SMILearn Tutorial 2: Parsing a Text File
From DSL
This tutorial shows how to import information form a text file containing data to a DSL_dataset object. Let us assume we want to parse text file "data.txt" which is presented below:
A B C D E ordinal discrete ordinal discrete continuous 0 0 0 true 1.1 1 0 1 false 2.1 * * 0 true 0.1 1 1 1 * 3
The first step is to create DSL_textParser object and set appropriate parameters. Our text file contains a header with names of the variables (A, B, C, ...) and explicitly defined types of these variables (ordinal, discrete and continuous). We need to inform the parser that it should expect this information in the file.

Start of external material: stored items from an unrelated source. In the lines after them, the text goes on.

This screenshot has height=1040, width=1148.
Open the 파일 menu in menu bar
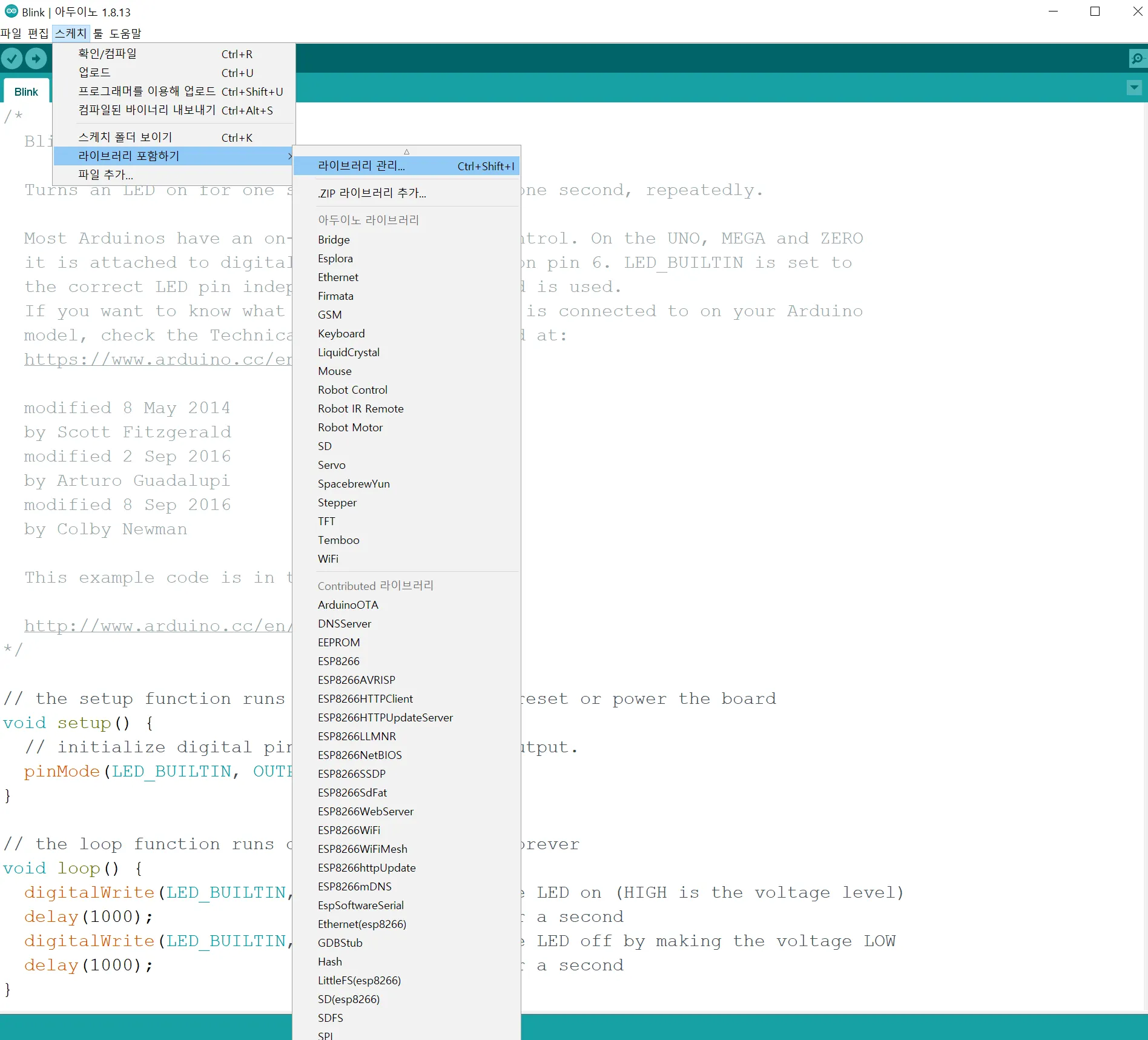[11, 33]
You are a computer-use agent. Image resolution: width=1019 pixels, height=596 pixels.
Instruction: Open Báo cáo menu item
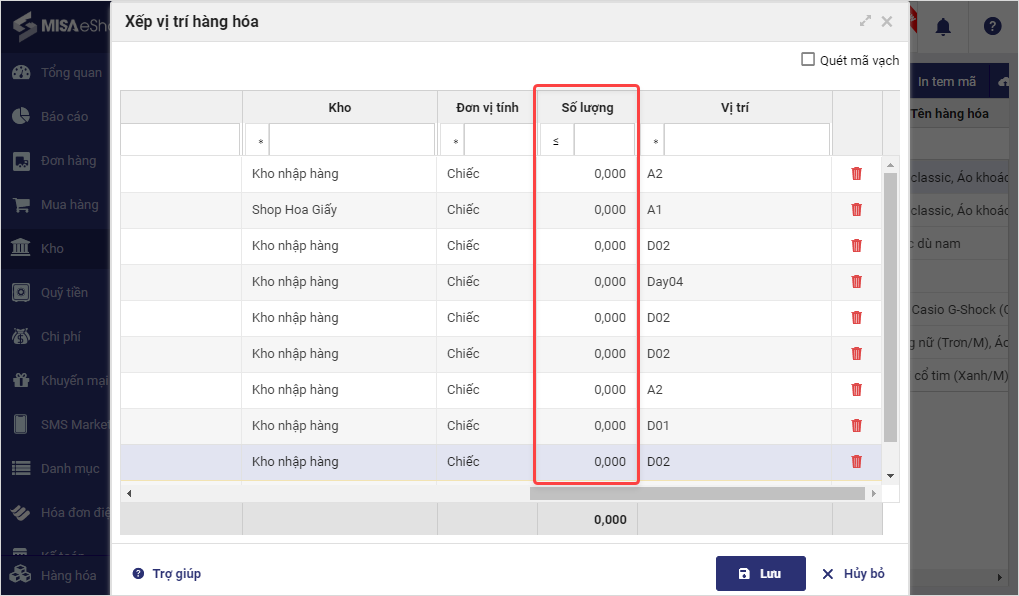click(64, 117)
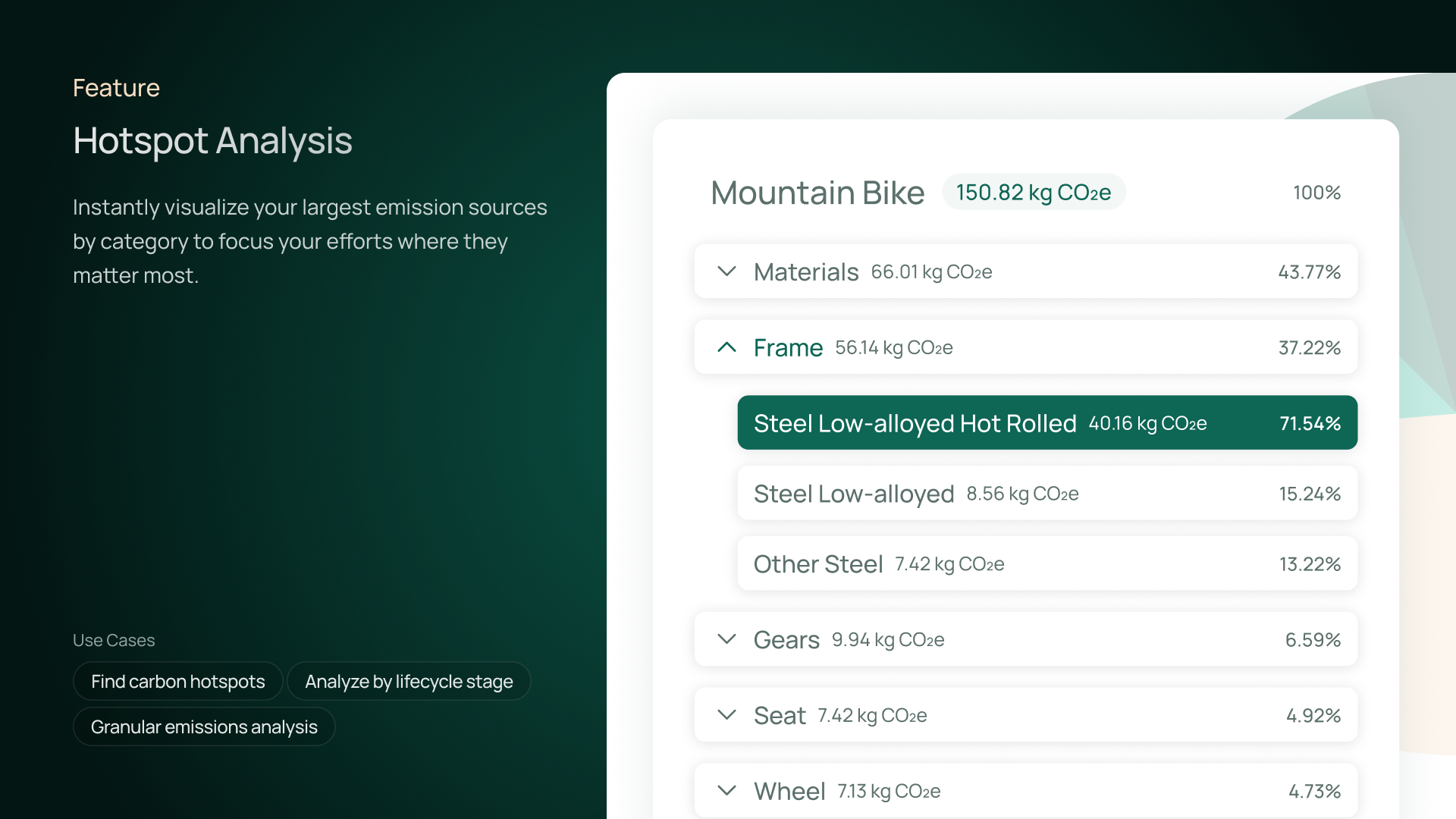Click the Materials label
This screenshot has height=819, width=1456.
point(806,271)
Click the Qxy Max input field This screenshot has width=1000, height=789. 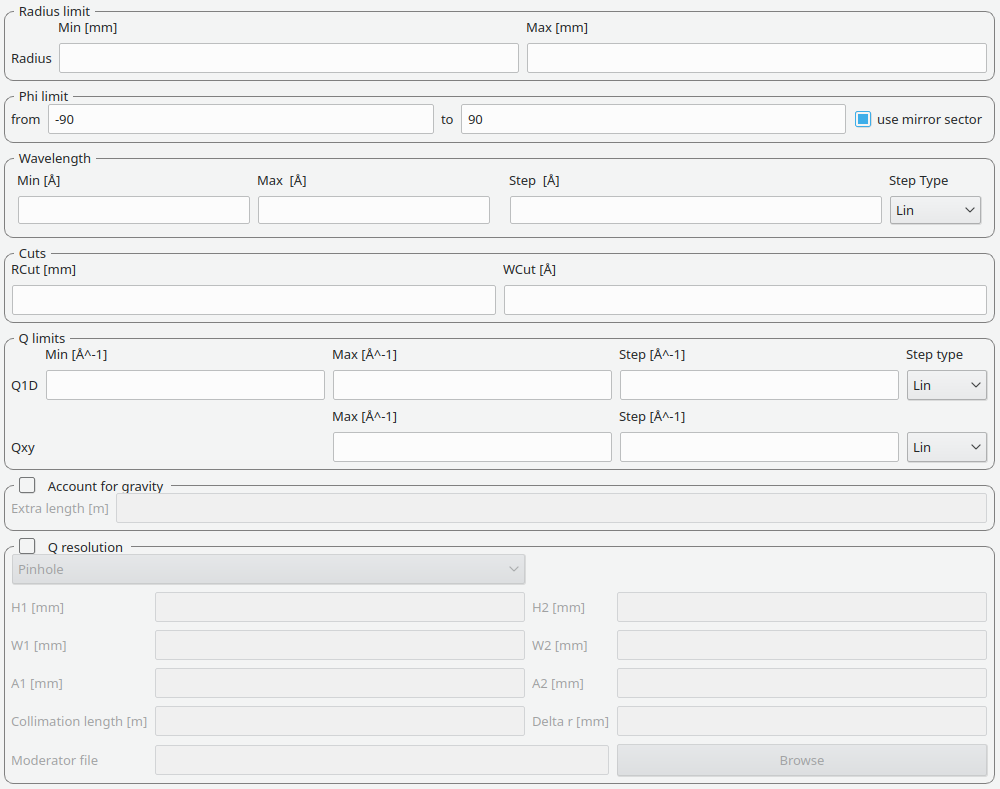[472, 447]
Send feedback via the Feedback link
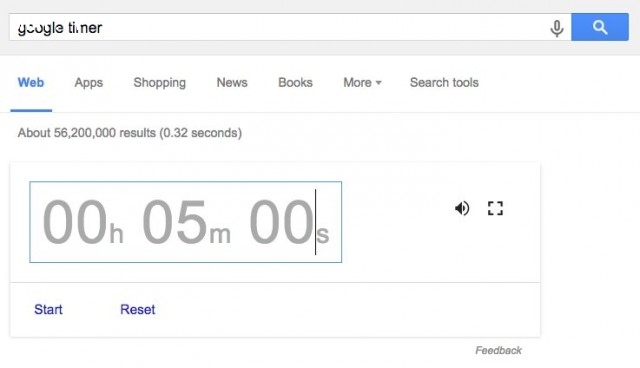Image resolution: width=640 pixels, height=368 pixels. (498, 350)
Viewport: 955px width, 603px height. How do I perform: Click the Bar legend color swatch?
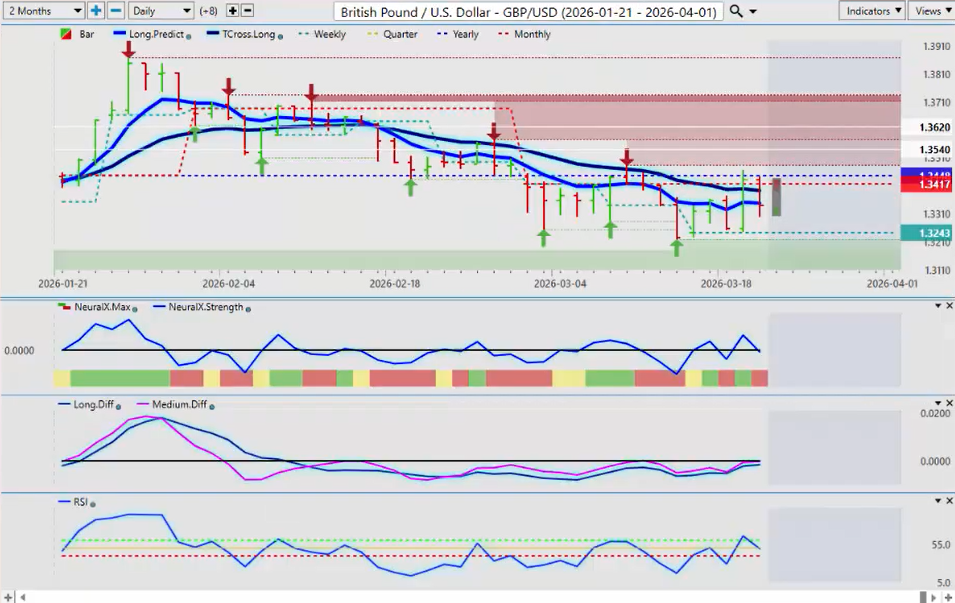pos(65,34)
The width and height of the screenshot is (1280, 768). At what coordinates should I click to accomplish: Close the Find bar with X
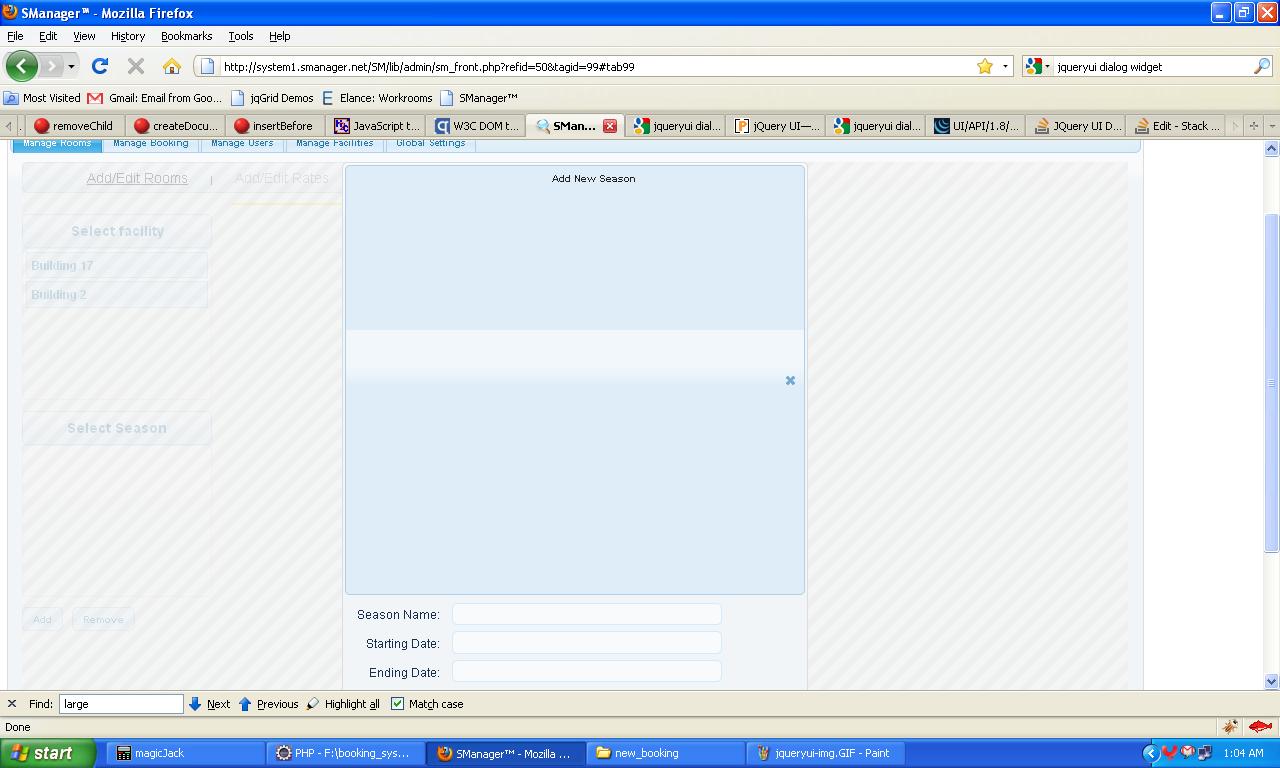[x=12, y=704]
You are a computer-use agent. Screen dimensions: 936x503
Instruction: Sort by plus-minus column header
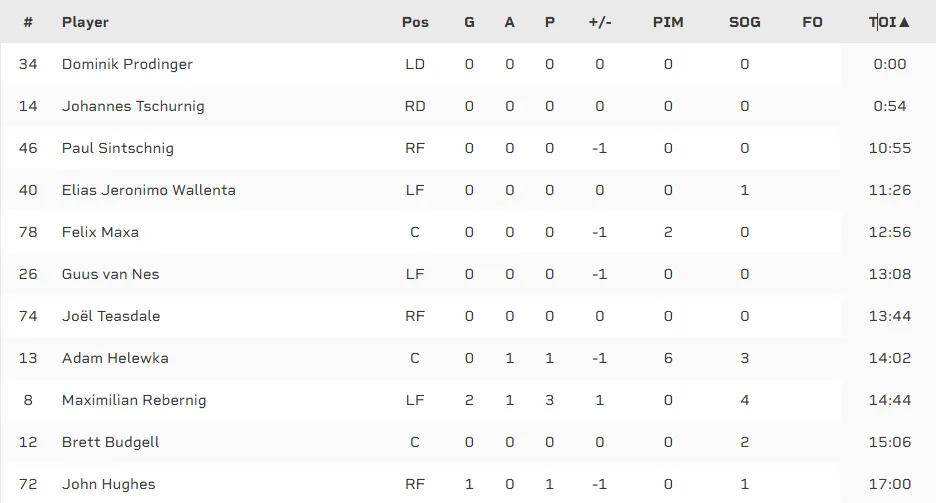[x=600, y=22]
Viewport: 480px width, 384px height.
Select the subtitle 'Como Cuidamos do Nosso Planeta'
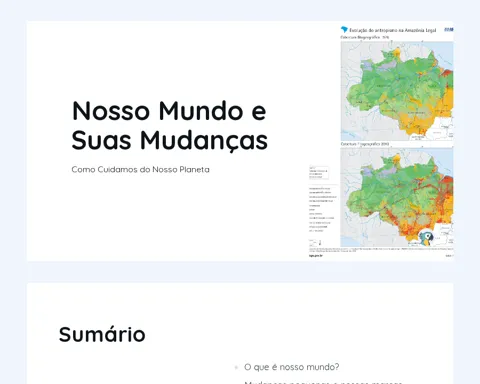pyautogui.click(x=140, y=169)
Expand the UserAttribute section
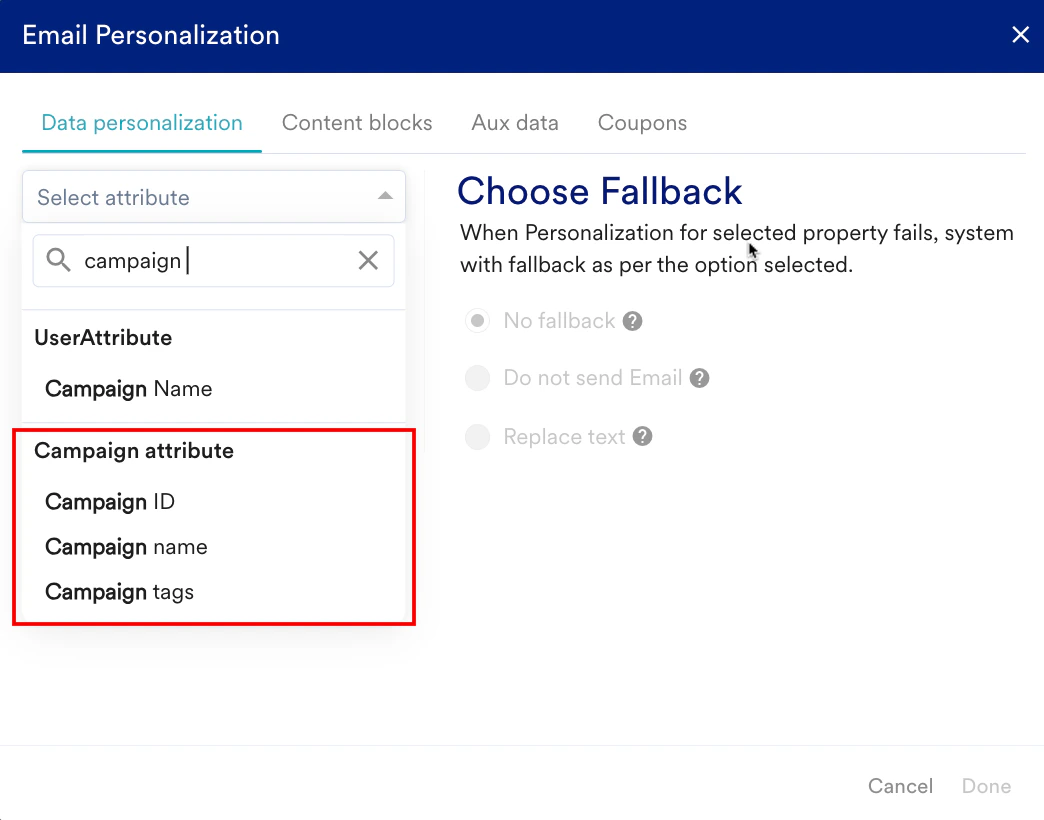The image size is (1044, 820). (102, 337)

The default marker of a missing data element is "*" and, therefore, we do not need set this parameter explicitly. Here is the code that creates the parser object:
DSL_textParser parser; parser.SetUseHeader(true); parser.SetTypesSpecified(true);
Once the parser object is correctly initialized, one should call Parse method to perform actual reading and interpreting the file:
if (parser.Parse("data.txt")!=DSL_OKAY)
cout << "Parsing failed!" << endl;
It is always worth testing for result of this method, as file operations are often likely to fail. Finally, we want to create a data set object that contains parsed data. The code below shows how to do that:
DSL_dataset d = parser.GetDataset();
If we decide to print the content of the data set using function PrintDataset introduced in Tutorial 1, we will obtain following information:
===================
-- variable info --
number of variables = 5
Variable 0
id: Column_0
is continuous
Missing element value: -1.#IND
Variable 1
id: Column_1
is discrete
Missing element value: -1
State names: 0 1
Variable 2
id: Column_2
is continuous
Missing element value: -1.#IND
Variable 3
id: Column_3
is discrete
Missing element value: -1
State names: d1 d2
Variable 4
id: Column_4
is continuous
Missing element value: -1.#IND
-- data records --
number of records = 4
0 0 0 0 1.1
1 0 1 1 2.1
* * 0 0 0.1
1 1 1 * 3